Common Misconceptions About Scotland, The Brave, Ya Fanny!
Ever since I saw Peter Mullan's new film, Neds, at the Toronto Film Festival last month, I've been thinking about perceptions of Scotland. Or rather, misconceptions. In a media-saturated world, people across the globe still believe that Scottish men wear kilts on a daily basis (they don't; they only tend to wear them at formal functions); that the streets are filled with bagpipe music (okay, they are but only for the sake of the tourists); and that all Scottish men are rugged and handsome; or that the Scots are all ginger-haired binge-drinking heroin junkies (partly true).

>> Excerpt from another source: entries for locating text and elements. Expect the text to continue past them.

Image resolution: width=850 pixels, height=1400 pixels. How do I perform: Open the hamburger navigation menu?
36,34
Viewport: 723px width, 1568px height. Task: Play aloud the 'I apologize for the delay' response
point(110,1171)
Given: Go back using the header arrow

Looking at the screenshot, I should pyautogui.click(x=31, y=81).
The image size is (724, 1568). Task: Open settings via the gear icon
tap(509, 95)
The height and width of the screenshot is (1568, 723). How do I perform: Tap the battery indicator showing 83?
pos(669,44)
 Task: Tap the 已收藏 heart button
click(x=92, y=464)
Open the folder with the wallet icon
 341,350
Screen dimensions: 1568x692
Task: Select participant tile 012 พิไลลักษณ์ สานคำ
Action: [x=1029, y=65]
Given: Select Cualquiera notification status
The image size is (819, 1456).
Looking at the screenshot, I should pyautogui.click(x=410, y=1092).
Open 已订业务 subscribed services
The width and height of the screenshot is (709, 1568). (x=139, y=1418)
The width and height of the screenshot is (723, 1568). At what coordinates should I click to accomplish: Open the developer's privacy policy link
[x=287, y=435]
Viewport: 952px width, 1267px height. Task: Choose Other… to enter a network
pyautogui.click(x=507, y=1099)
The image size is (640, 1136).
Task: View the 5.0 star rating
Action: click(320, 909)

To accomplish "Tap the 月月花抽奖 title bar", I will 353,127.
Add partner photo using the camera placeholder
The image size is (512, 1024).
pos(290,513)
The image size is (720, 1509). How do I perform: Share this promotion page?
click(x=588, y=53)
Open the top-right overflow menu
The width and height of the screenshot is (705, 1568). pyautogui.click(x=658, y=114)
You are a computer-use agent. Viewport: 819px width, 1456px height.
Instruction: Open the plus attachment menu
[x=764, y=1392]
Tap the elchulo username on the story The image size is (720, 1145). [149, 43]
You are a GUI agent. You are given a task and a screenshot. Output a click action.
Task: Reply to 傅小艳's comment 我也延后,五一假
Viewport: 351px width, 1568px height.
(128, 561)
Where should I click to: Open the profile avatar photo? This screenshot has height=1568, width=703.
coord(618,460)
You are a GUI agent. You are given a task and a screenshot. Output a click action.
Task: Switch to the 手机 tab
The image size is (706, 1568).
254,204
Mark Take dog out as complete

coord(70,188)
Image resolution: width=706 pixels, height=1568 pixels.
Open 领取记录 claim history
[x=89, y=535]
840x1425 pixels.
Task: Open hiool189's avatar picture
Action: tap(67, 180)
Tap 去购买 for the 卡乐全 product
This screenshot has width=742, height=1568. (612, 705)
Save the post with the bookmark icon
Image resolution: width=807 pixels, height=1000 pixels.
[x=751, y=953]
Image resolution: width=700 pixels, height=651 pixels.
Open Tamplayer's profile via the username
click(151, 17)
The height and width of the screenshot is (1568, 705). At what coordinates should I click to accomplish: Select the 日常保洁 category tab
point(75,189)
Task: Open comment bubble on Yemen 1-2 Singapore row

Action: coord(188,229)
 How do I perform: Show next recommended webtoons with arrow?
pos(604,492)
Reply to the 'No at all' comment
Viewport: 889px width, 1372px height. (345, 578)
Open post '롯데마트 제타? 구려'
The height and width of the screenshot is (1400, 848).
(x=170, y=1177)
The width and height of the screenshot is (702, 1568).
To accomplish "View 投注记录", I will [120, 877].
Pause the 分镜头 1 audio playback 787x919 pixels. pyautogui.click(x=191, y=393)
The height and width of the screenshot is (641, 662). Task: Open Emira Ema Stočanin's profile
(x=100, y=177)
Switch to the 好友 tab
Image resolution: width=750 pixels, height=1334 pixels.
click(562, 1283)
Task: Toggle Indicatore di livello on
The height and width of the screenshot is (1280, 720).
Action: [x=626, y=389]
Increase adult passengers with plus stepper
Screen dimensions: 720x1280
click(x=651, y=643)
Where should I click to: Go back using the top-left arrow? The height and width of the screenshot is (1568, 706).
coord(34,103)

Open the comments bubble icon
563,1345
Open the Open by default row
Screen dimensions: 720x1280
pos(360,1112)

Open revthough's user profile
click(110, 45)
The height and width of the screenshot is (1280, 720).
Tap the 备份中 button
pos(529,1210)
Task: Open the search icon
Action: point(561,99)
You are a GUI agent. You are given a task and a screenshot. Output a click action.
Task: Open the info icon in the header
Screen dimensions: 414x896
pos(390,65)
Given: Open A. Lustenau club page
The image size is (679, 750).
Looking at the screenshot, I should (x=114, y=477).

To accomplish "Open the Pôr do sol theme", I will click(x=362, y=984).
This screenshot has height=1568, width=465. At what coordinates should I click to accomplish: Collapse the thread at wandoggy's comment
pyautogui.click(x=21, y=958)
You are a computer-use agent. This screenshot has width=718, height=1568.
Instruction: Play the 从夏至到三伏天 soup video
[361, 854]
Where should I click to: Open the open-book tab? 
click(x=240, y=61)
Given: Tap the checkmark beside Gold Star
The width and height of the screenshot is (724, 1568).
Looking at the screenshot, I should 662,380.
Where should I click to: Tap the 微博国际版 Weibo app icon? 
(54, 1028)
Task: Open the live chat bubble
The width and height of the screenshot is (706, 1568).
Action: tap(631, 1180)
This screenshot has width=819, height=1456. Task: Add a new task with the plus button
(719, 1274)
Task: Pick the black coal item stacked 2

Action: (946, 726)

Even people "down south" (the greater London area) tend to think that we're all knife-carrying, boozed up weegies up here. Indeed, when I first started at my current job, I was sent to London for training and when I told all the London-based media-types that I was working in Glasgow, they gasped and clutched for their invisible pearls. "What's that like?" they enquired. Expecting me to bemoan the brutal savages that inhibit Glasgow, I replied, "pretty awesome".
As well, a couple years ago, some Scottish friends and I went to London for a wedding and whilst walking THE STREETS OF LONDON, one bloke, looking upon our (male) friend in a kilt openly yelled, "Look out! The Scots are here". Indeed.
And so, I got to thinking about common misconceptions about Scotland. Popular films such as Braveheart and Trainspotting do little to dispel such misconceptions but in fact, Scottish people themselves are guilty of perpetuating Scottish stereotypes and myths.
Take, for example, last night's hand over ceremonies of the Commonwealth games to Glasgow in 2014.
Don't get me wrong. I love tartan as much as the next Glaswegian (no, really, I do) but the Loch Ness Monster!? Really?
And although I enjoyed the handover performance, I was left wondering, well, what are the modern day Scottish stereotypes? And if not, the Loch Ness Monster - then what? Unfortunately, I think a lot of contemporary Scottish elements would be lost on most of the world; as popular and as fabulous as Belle and Sebastian are, I don't think a performance by them would have wowed the Delhi crowd. Which is why we're left re-enforcing the notion that we're all porridge eating, anti-English, tartan-wearing, heroin-abusing, ginger-haired, proud, penny-pinching, rugged and rough Scots.
Aye, well, pass the deep-fried Mars bar then.
Check out the trailer for Peter Mullan's new film, Neds, here.
And speaking of Belle and Sebastian, check out music from their latest album, Write About Love, in the video below. Also, be sure to watch the interview with fellow-Canadian, Matt Brennan from Zoey van Goey and my fellow work colleague, Anna Miles from Maple Leaves!
Yeah ... when we were in London, visiting my dad & brothers (who were on holiday), we asked directions of a policeman. He asked why we were there, and I explained that I was going to Glasgow Uni. This was, of course, his moment to explain how the Scots were hung up on Bannockburn (1314), and should just let it go because they were beaten at Culloden (1746).
Yep. A police constable, telling we Americans about how the Scots were lame for remembering a victory rather than a slaughter.
It doesn't really help when incomers like yourself reinforce the very stereotypes you're supposedly trying to dispel about us! Even the name of your blog kind of falls into the patronising pish category!
So glad that you, a new incomer, googled and landed on my blog.
please do let me know where I reinforce these stereotypes?
Re. pictishbeastie's comment, I hope his irony bypass works out.